Performs background subtraction on a volume image using the rolling ball method.

Parameters:
  • volume (np.ndarray) – The input volume image.

  • radius (int, optional) – The radius of the rolling ball used for background subtraction. Default is 50.

  • num_threads (int, optional) – The number of threads to use for the rolling ball operation. Default is 40.

Returns:

The volume image after background subtraction.

Return type:

np.ndarray

exm.utils.utils.subtract_background_top_hat(volume, radius=50, use_gpu=True)[source]

Performs top-hat background subtraction on a volume image.

Parameters:
  • volume (np.ndarray) – The input volume image.
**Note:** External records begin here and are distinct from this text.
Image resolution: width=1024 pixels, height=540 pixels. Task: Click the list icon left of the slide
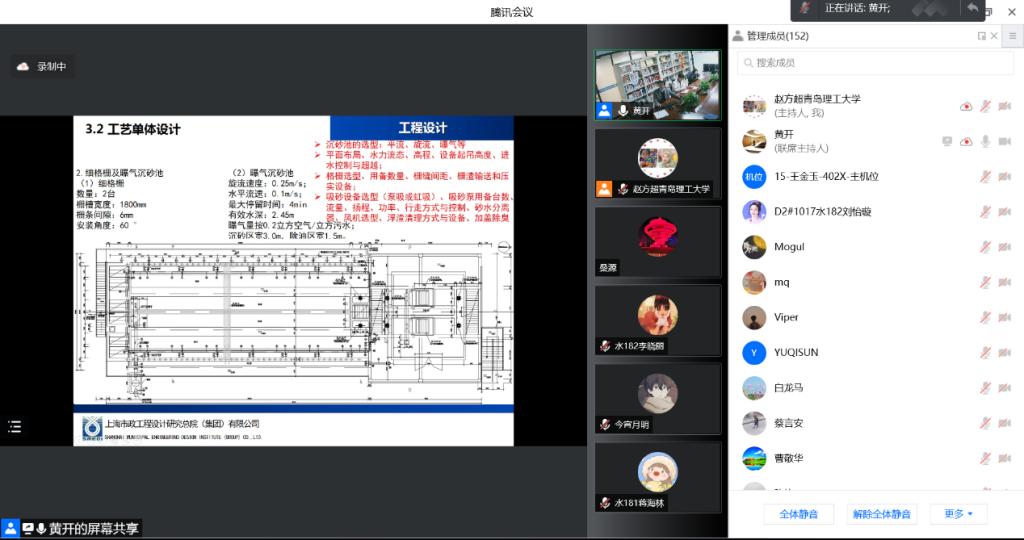pyautogui.click(x=14, y=427)
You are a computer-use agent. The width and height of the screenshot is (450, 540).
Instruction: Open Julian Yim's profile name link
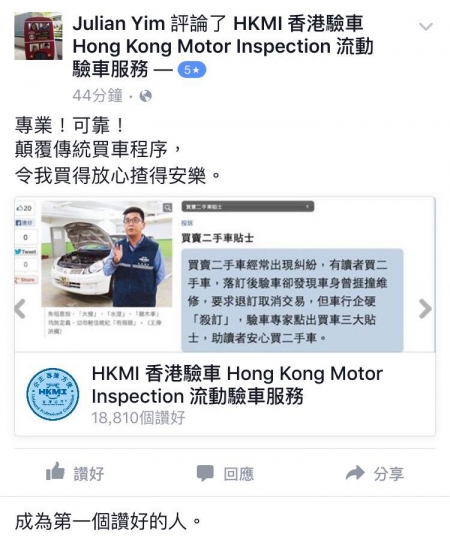(119, 23)
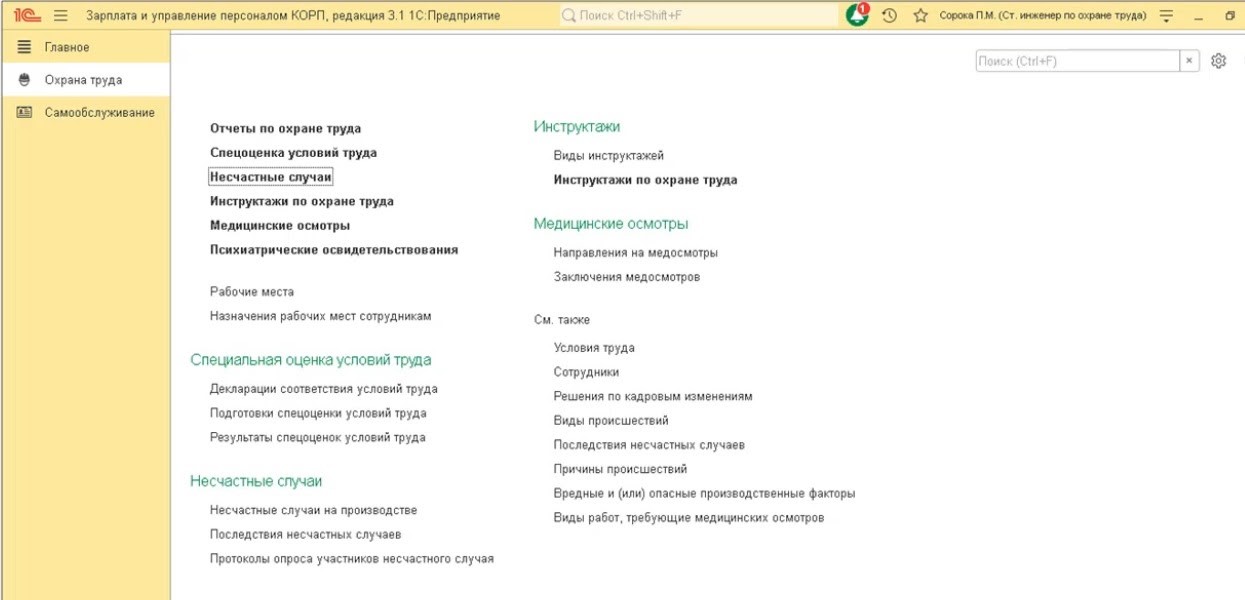Open settings gear icon near search

click(1218, 61)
  • radius (int, optional) – The radius of the disk structuring element used for top-hat transformation. Default is 50.

  • use_gpu (bool, optional) – If True, uses GPU for computation (requires cupy). Default is False.

Returns:

The volume image after background subtraction.

Return type:

np.ndarray

exm.utils.utils.visualize_progress(args)[source]

Visualizes the progress of the ExSeq Toolbox.

This function creates a heatmap visualizing the completion status of different steps in the ExSeq Toolbox for each field of view (FOV) and each code.

Parameters:

args (Args) – Configuration options. This should be an instance of the Args class.

Return type:

None

Package Logger

exm.utils.log.configure_logger(name, log_file_name='ExSeq-Toolbox_logs.log')[source]

Configures and returns a logger with both stream and file handlers.

This function sets up a logger to send log messages to the console and to a log file. The console will display messages with a level of INFO and higher, while the file will contain messages with a level of DEBUG and higher.

Parameters:
  • name (str) – Name of the logger to configure. Typically, this is the name of the module calling the logger.

  • log_file_name (str) – Name of the log file where logs will be saved. Defaults to ‘ExSeq-Toolbox_logs.log’.

Returns:

Configured logger object.

Return type:

logging.Logger

Raises:

OSError – If there is an issue with opening or writing to the log file.